[begin TEXT SECTION]

In general, most long-range shooters have a goal to have ammo with SD’s “in the single digits” (i.e. under 10 fps). Those engaging targets beyond 2,000 yards in Extreme Long Range (ELR), where first-round hits are critical, want to be closer to that 5 fps. The lower the better! 😉

For more context, read How Much Does SD Matter?

The Problem With SD: Sample Size Matters – A Lot!

At this point, we’ve established that SD is a superior statistical indicator of muzzle velocity variation, but there is a pitfall when it comes to SD that most shooters aren’t aware of: While it’s easy to get close to the average muzzle velocity with a smaller sample size, “but the SD is a different story. It’s a lot more difficult to measure variation than most people would assume,” explains MacDonald. If we want to have much confidence that our results represent the population we likely need a larger sample size than you think. Denton Bramwell agrees by saying, “Standard deviation is hard to estimate with precision.” Bramwell goes on to say that “changes in standard deviation are devilishly difficult to reliably detect,” and there is a “tendency to underestimate variation [and therefore SD] in small samples.” Engleman corroborates that point, saying, “Testing for velocity variations requires larger sample sizes – 5 shot samples will not yield reliable results.”

Many shooters see SD as an indicator of ammo quality (i.e. the lower the SD the higher the quality), so it’s common to see people brag about their low SD on the internet. They may even post a photo showing the stats from their LabRadar or MagnetoSpeed – and you can see it was over a 5 shot string. 5 shots is simply not a large enough sample size to have confidence in an SD. In fact, let’s say that someone had a 9 fps SD over 5 shots. For a 95% confidence interval, we would predict the real SD over a large sample size would be between 5.4 and 25.9 fps! The truth is, we can’t have much confidence in knowing our SD without a larger sample size. Many people record 10-shot strings, but the more the better! If we’re just trying to determine the average velocity, a 10-shot string is likely adequate, but when trying to quantify variation within a batch of ammo, we may need to record a string of 20 shots or more.

[end TEXT SECTION]
[begin MATERIAL PROVIDED]

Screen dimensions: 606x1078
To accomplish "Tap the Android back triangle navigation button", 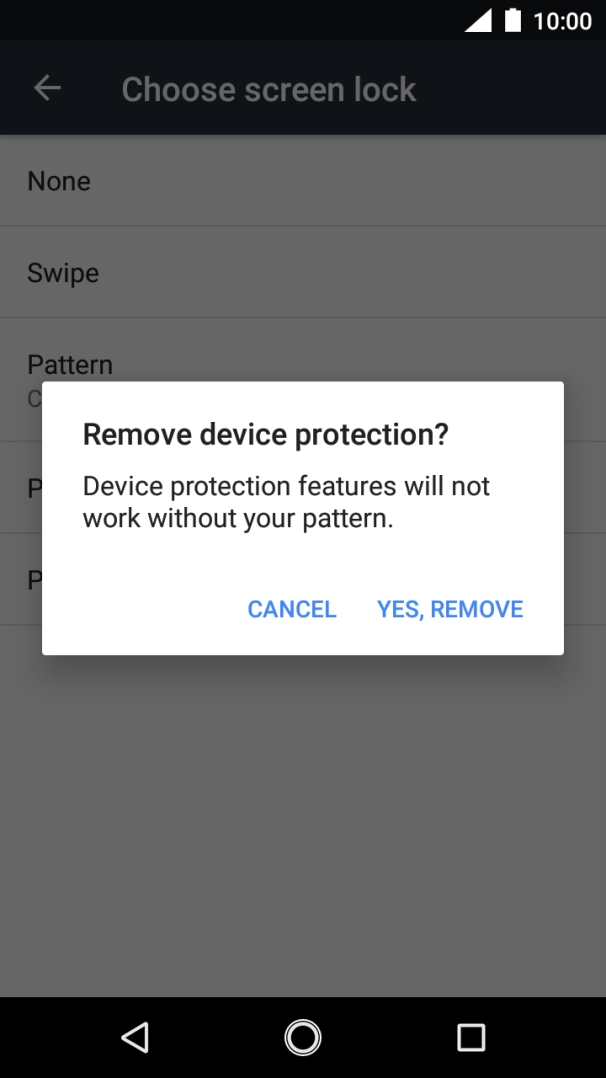I will [135, 1037].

[end MATERIAL PROVIDED]

WHAT IS ASKED |
- 1) According to the passage on muzzle velocity SD, what range would a 9 fps SD measured over 5 shots predict for the real SD at a 95% confidence interval?
- 2) Please carry on the passage on muzzle velocity SD from the point where it stops.

RESPONSES TO THE EXERCISE |
- 1) Between 5.4 and 25.9 fps.

- 2)
Engleman conducted a very interesting study where he recorded velocities over 50 consecutive shots, and then went back and grouped those results into distinct 5, 10, and 20 shot strings. He explained, “We will investigate scientifically sound methods of using 5, 10, or 20 shot strings to characterize a load combination. To do this, artificial strings will be chosen from the 50 shots already fired.” For example, forty-five 5 shot strings can be produced as follows:

String 1: Shots # 1, 2, 3, 4, 5
String 2: Shots # 2, 3, 4, 5, 6
…
String 45: Shots # 46, 47, 48, 49, 50

Note that we aren’t changing the order in which any shots were fired. Each of the strings includes shots captured in exact sequential order. If we only fired 5 shots from among the 50 recorded, it could have easily been any one of these artificial sets of sequential shots. Engleman followed the same method to create forty 10-shot strings and thirty 20-shot strings from the 50 sequential shots recorded.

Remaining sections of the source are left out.